> Directions
Copy the listing below verbatim, starting at the line containing "Given: Share post via paper plane icon" and ending at the last line of the listing, both included.
──────── Input rows ────────
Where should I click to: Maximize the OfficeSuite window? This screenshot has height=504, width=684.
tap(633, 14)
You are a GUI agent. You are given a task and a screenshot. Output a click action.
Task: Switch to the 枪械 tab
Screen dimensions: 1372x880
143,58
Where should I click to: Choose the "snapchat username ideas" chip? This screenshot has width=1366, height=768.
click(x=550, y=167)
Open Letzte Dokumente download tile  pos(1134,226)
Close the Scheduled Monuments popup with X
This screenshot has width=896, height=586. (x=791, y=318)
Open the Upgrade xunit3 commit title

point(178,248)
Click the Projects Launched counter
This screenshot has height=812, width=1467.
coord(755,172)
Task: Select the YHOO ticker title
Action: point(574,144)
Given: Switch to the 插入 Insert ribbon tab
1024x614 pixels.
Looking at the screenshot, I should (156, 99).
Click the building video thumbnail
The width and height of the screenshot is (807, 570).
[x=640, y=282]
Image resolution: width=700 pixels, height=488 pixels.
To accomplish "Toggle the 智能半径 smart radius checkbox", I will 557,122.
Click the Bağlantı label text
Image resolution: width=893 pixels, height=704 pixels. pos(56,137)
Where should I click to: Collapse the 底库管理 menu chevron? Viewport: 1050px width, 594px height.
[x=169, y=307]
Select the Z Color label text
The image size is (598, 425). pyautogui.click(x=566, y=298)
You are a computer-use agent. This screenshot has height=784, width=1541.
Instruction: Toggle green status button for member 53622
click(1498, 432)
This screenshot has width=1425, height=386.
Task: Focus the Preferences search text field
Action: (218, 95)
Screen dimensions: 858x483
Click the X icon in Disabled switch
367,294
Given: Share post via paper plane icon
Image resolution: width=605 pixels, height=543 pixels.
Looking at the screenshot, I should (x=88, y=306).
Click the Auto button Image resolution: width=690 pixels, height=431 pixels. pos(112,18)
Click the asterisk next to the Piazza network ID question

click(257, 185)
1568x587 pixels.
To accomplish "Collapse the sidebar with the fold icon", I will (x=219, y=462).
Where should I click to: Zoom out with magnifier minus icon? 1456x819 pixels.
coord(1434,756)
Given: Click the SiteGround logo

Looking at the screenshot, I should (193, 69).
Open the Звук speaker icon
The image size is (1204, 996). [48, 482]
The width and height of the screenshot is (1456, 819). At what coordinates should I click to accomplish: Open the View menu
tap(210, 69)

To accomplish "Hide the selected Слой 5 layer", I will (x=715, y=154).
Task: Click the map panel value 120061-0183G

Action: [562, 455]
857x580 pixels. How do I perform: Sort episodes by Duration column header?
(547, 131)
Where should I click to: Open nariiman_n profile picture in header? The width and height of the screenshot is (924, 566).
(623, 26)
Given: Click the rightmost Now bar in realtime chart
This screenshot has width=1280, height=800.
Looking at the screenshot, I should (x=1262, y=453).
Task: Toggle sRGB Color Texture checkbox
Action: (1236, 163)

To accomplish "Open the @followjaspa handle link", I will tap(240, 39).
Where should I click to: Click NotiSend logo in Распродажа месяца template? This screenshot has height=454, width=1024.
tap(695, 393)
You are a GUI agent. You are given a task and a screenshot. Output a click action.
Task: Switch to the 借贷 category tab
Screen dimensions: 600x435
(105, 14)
────────
> Completed task
Given: Share post via paper plane icon
Image resolution: width=605 pixels, height=543 pixels.
Looking at the screenshot, I should (x=88, y=306).
Click the Auto button Image resolution: width=690 pixels, height=431 pixels. pos(112,18)
Click the asterisk next to the Piazza network ID question

click(257, 185)
1568x587 pixels.
To accomplish "Collapse the sidebar with the fold icon", I will (x=219, y=462).
Where should I click to: Zoom out with magnifier minus icon? 1456x819 pixels.
coord(1434,756)
Given: Click the SiteGround logo

Looking at the screenshot, I should (193, 69).
Open the Звук speaker icon
The image size is (1204, 996). [48, 482]
The width and height of the screenshot is (1456, 819). At what coordinates should I click to accomplish: Open the View menu
tap(210, 69)

To accomplish "Hide the selected Слой 5 layer", I will (x=715, y=154).
Task: Click the map panel value 120061-0183G

Action: [562, 455]
857x580 pixels. How do I perform: Sort episodes by Duration column header?
(547, 131)
Where should I click to: Open nariiman_n profile picture in header? The width and height of the screenshot is (924, 566).
(623, 26)
Given: Click the rightmost Now bar in realtime chart
This screenshot has width=1280, height=800.
Looking at the screenshot, I should (x=1262, y=453).
Task: Toggle sRGB Color Texture checkbox
Action: (1236, 163)

To accomplish "Open the @followjaspa handle link", I will tap(240, 39).
Where should I click to: Click NotiSend logo in Распродажа месяца template? This screenshot has height=454, width=1024.
tap(695, 393)
You are a GUI agent. You are given a task and a screenshot. Output a click action.
Task: Switch to the 借贷 category tab
Screen dimensions: 600x435
(105, 14)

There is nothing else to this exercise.